Try it >> Copy each line, word for word, from the one with "Viewport: 532px width, 349px height." through the final line of the listing, but skip the pictures.

Source information >>
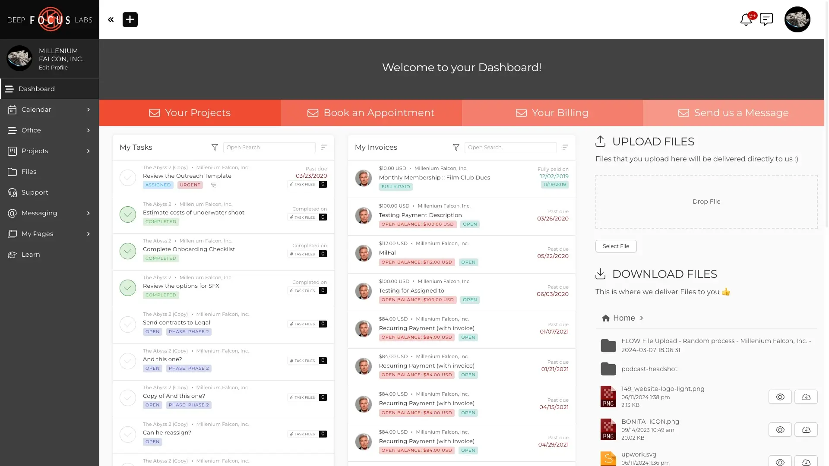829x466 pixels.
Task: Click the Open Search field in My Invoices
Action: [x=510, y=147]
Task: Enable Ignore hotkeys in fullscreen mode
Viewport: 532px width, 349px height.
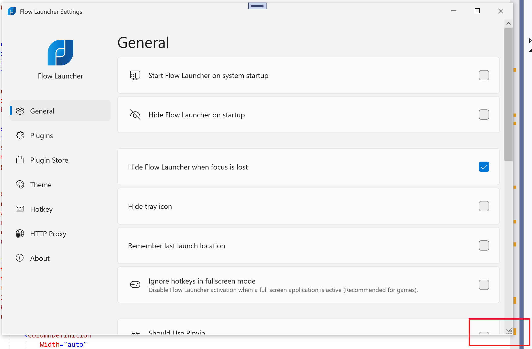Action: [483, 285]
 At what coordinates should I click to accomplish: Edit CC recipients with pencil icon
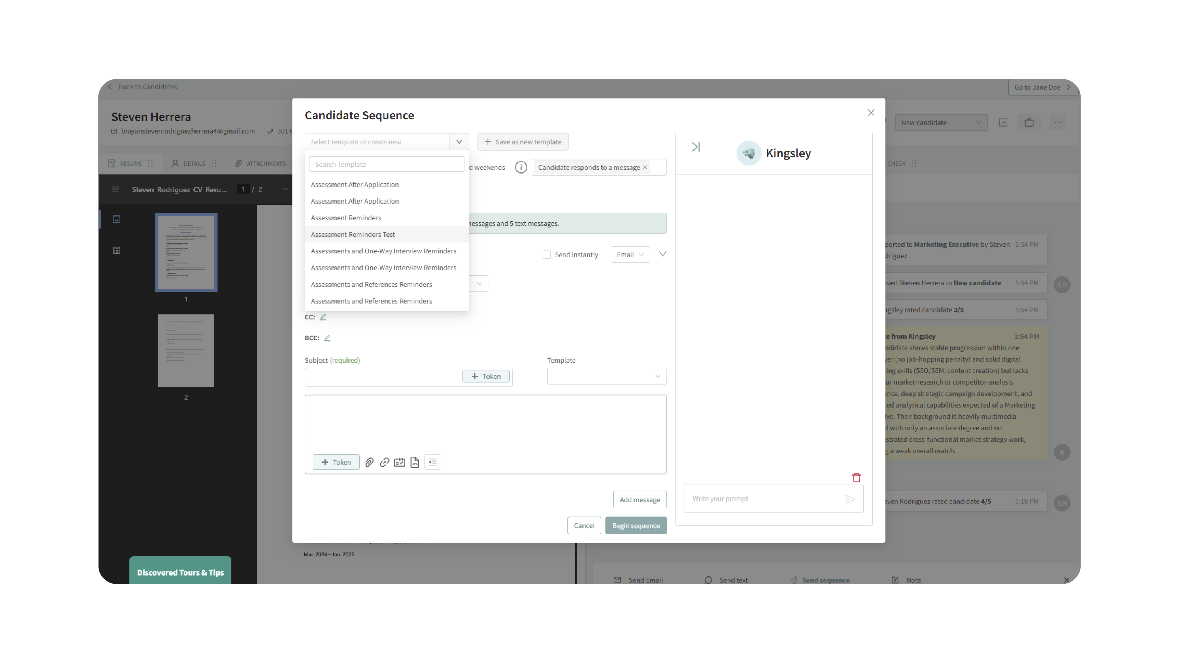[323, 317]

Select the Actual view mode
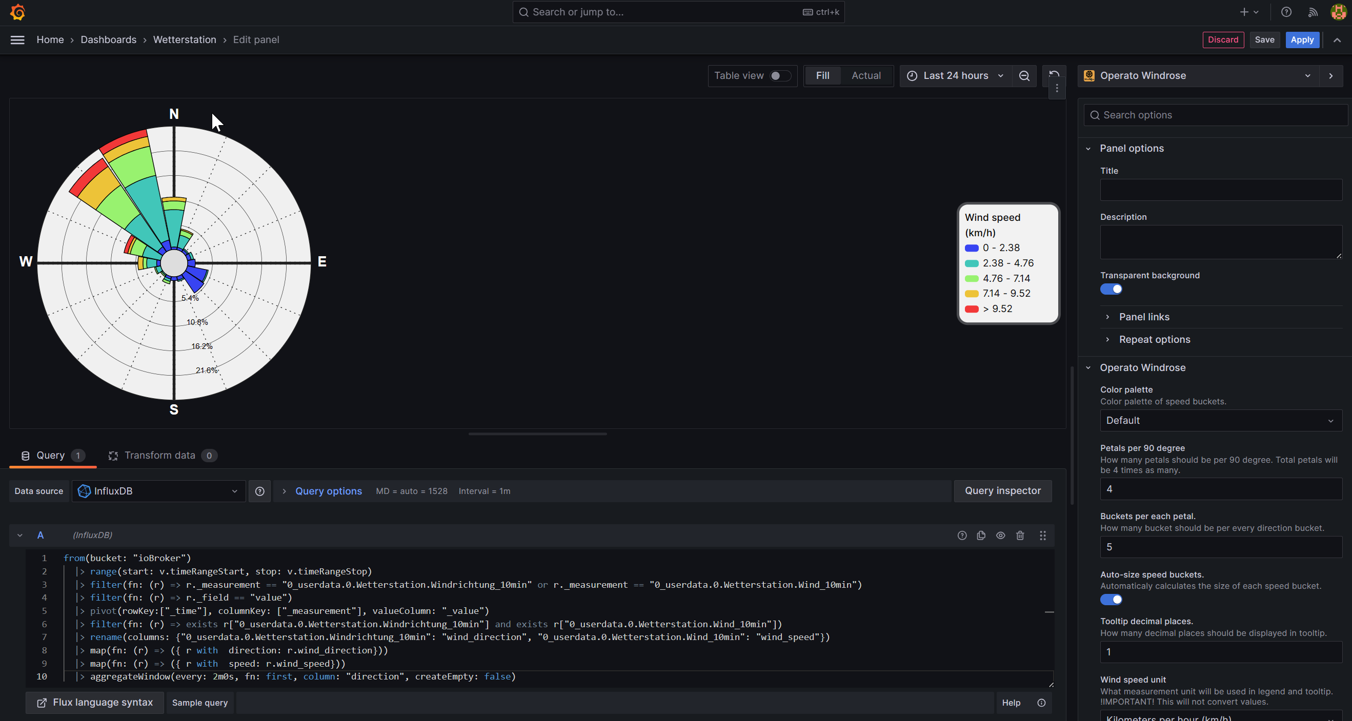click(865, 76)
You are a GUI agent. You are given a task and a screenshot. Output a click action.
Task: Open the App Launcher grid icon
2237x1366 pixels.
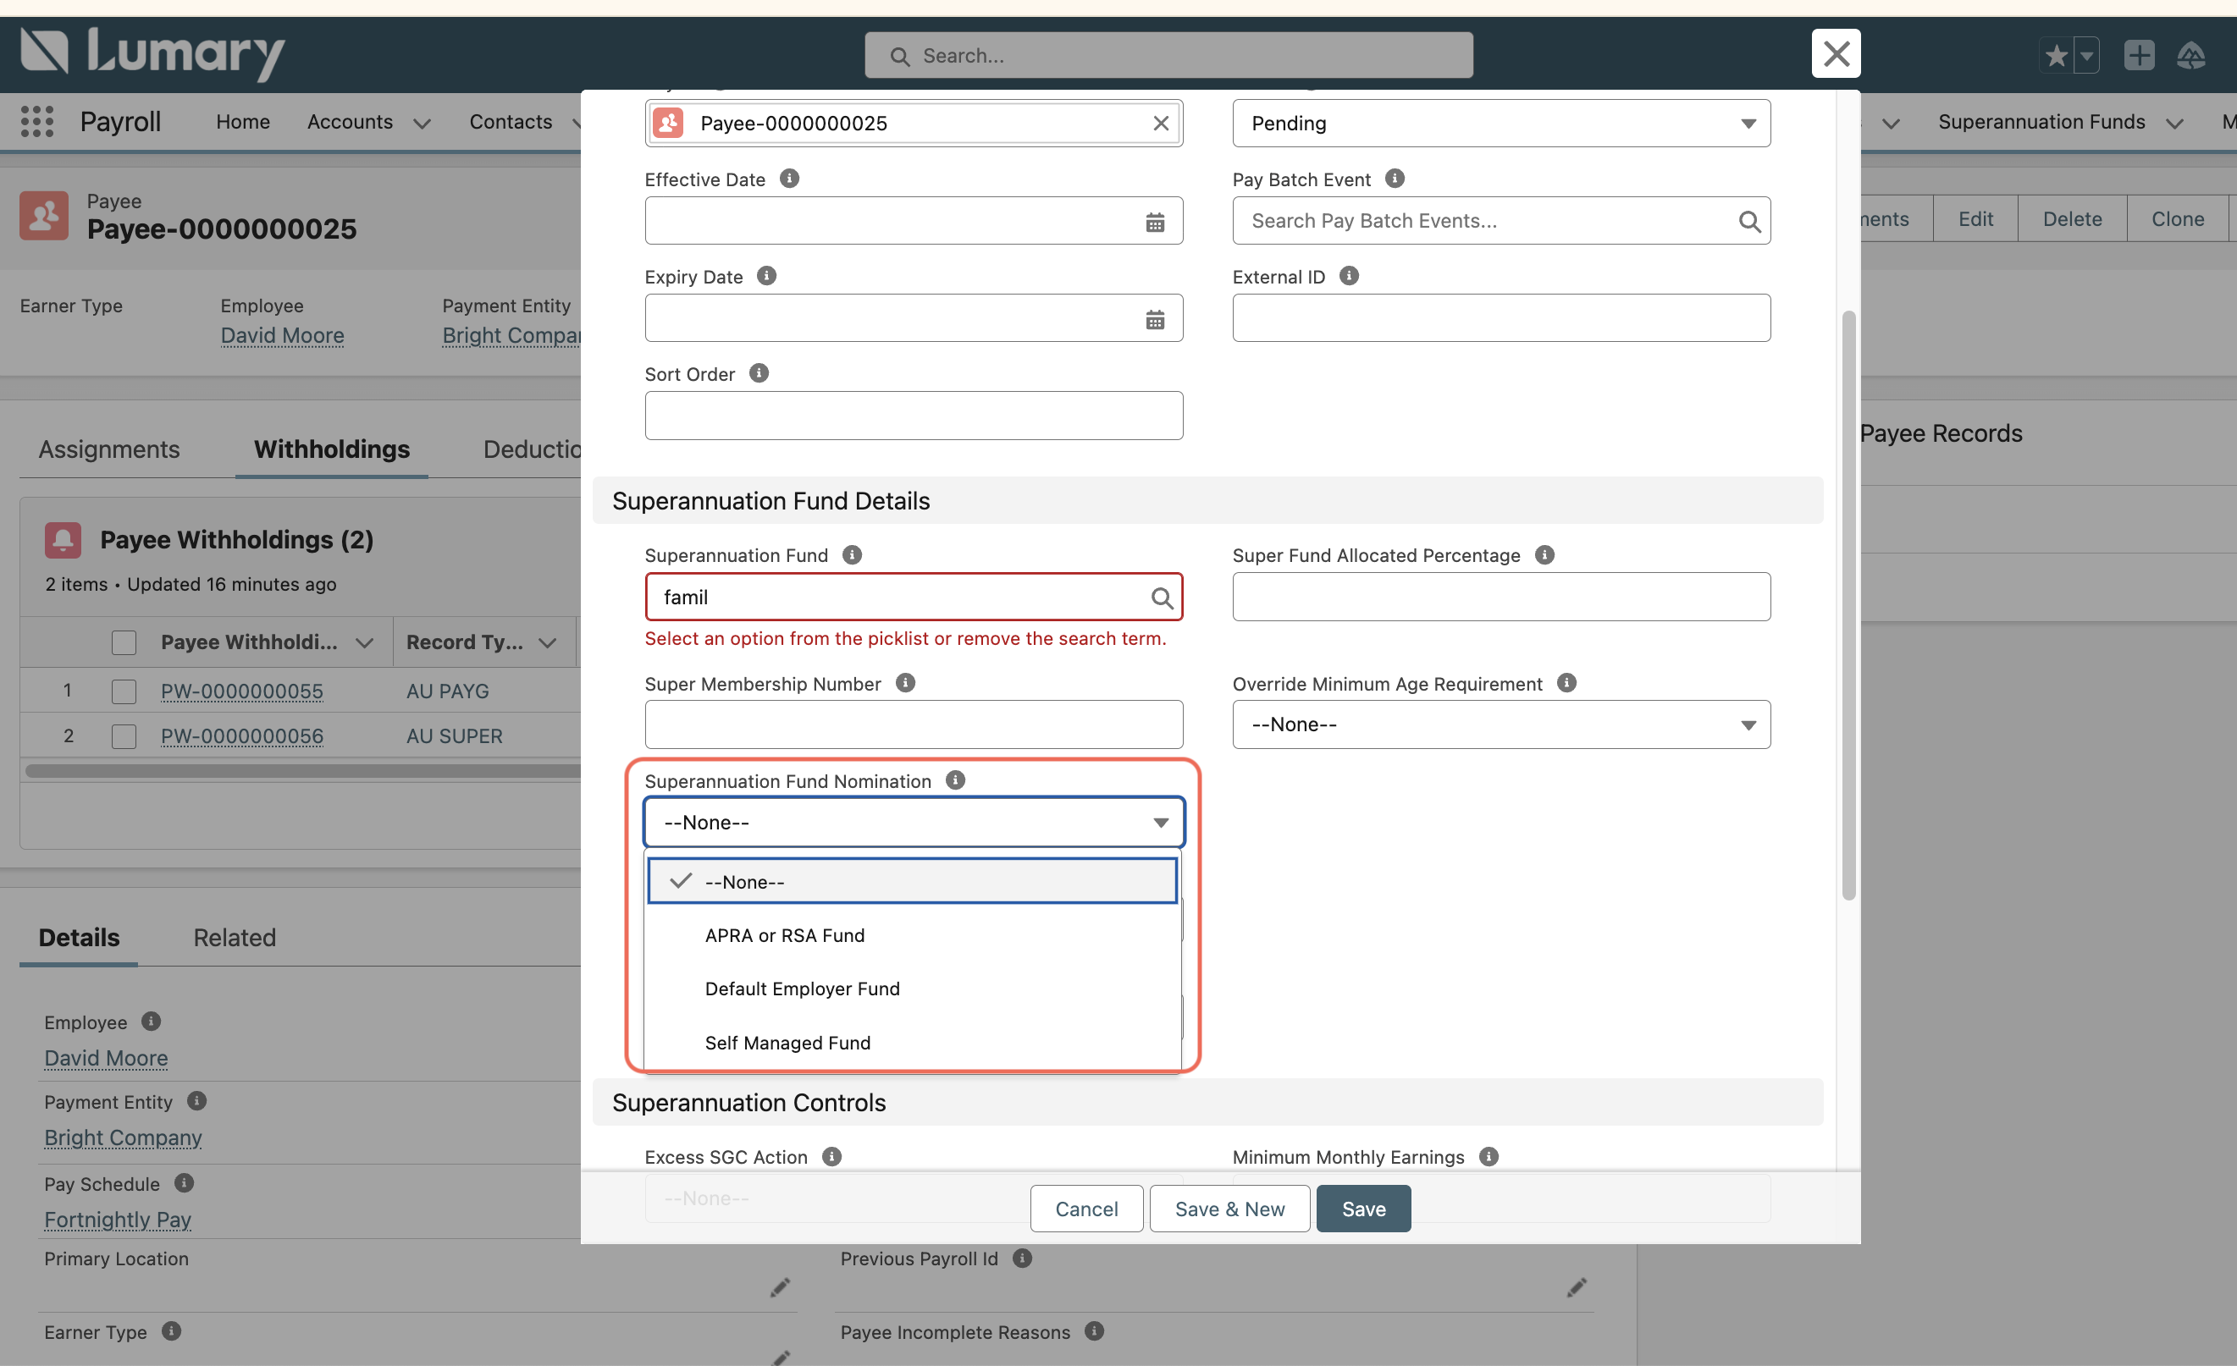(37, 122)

Written response >>
Viewport: 532px width, 349px height.
Action: [483, 285]
 At what coordinates should I click to accomplish: Edit CC recipients with pencil icon
[323, 317]

Select the Actual view mode
click(865, 76)
You are a GUI agent. You are given a task and a screenshot. Output a click action.
Task: Open the App Launcher grid icon
2237x1366 pixels.
(37, 122)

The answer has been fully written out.